Learning rate is a number that controls how much a machine learning model adjusts itself each time it learns from data. It’s one of the most important settings in training any neural network, and getting it wrong can mean the difference between a model that learns effectively and one that never converges on a useful answer. Typical values range from 0.00001 to 0.001 for modern large language models, though the right choice depends heavily on the model, the data, and the training setup.
How Learning Rate Works
When a machine learning model trains, it repeatedly checks how wrong its predictions are, then nudges its internal parameters to be a little less wrong next time. The learning rate determines the size of that nudge. The core formula looks like this: new weight equals old weight minus the learning rate multiplied by the slope of the error. The “slope” tells the model which direction to move, and the learning rate tells it how far to step in that direction.

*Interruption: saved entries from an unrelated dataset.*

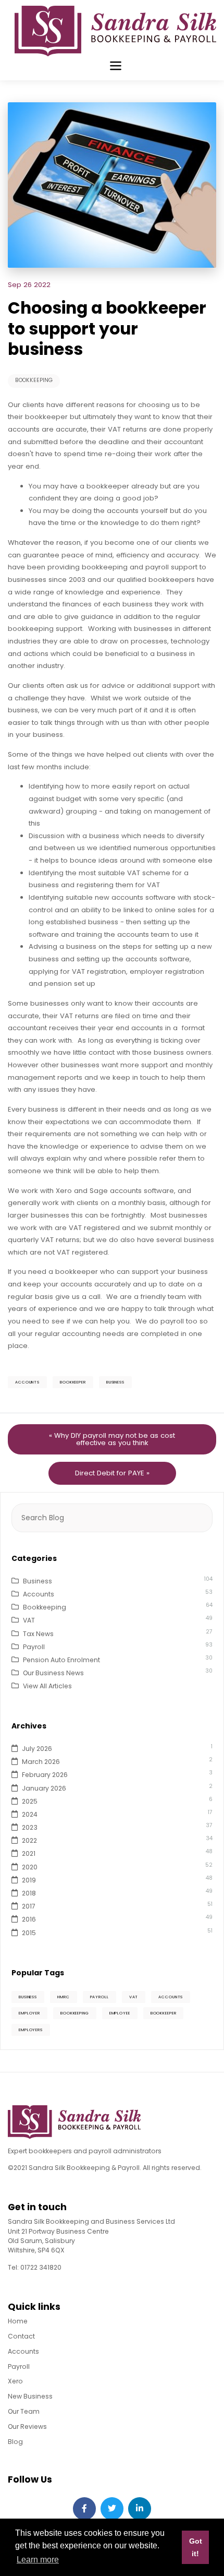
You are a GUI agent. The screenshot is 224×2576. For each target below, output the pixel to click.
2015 (29, 1932)
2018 (29, 1893)
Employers (31, 2030)
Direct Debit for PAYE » (112, 1473)
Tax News (38, 1633)
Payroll (34, 1646)
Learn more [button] (38, 2559)
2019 (29, 1880)
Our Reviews (27, 2426)
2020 (30, 1867)
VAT (29, 1620)
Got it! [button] (195, 2547)
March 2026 (41, 1761)
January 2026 (44, 1788)
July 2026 (37, 1748)
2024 (30, 1814)
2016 (29, 1919)
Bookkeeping (34, 380)
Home (18, 2321)
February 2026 (45, 1774)
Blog (15, 2441)
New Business (30, 2396)
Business (115, 1382)
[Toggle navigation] (115, 65)
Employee (119, 2013)
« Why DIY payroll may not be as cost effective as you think (112, 1439)
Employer (29, 2013)
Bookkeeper (73, 1382)
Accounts (27, 1382)
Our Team (24, 2411)
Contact (21, 2336)
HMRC (63, 1997)
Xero (15, 2381)
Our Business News (53, 1672)
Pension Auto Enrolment (61, 1659)
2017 (28, 1906)
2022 (29, 1840)
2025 (30, 1801)
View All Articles (47, 1685)
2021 (28, 1853)
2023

Think of it like descending a foggy mountain. You can feel the slope under your feet, so you know which direction is downhill. The learning rate is your step size. Too large and you might leap right over the valley and end up on the opposite ridge. Too small and you’ll inch along so slowly that you run out of daylight before reaching the bottom.
What Happens When It’s Too High or Too Low
A learning rate that’s too high causes overshooting. The model overcorrects its mistakes at each step, bouncing back and forth across the optimal solution without settling down. In severe cases, the error actually grows with each training step and the model diverges completely, producing nonsensical outputs.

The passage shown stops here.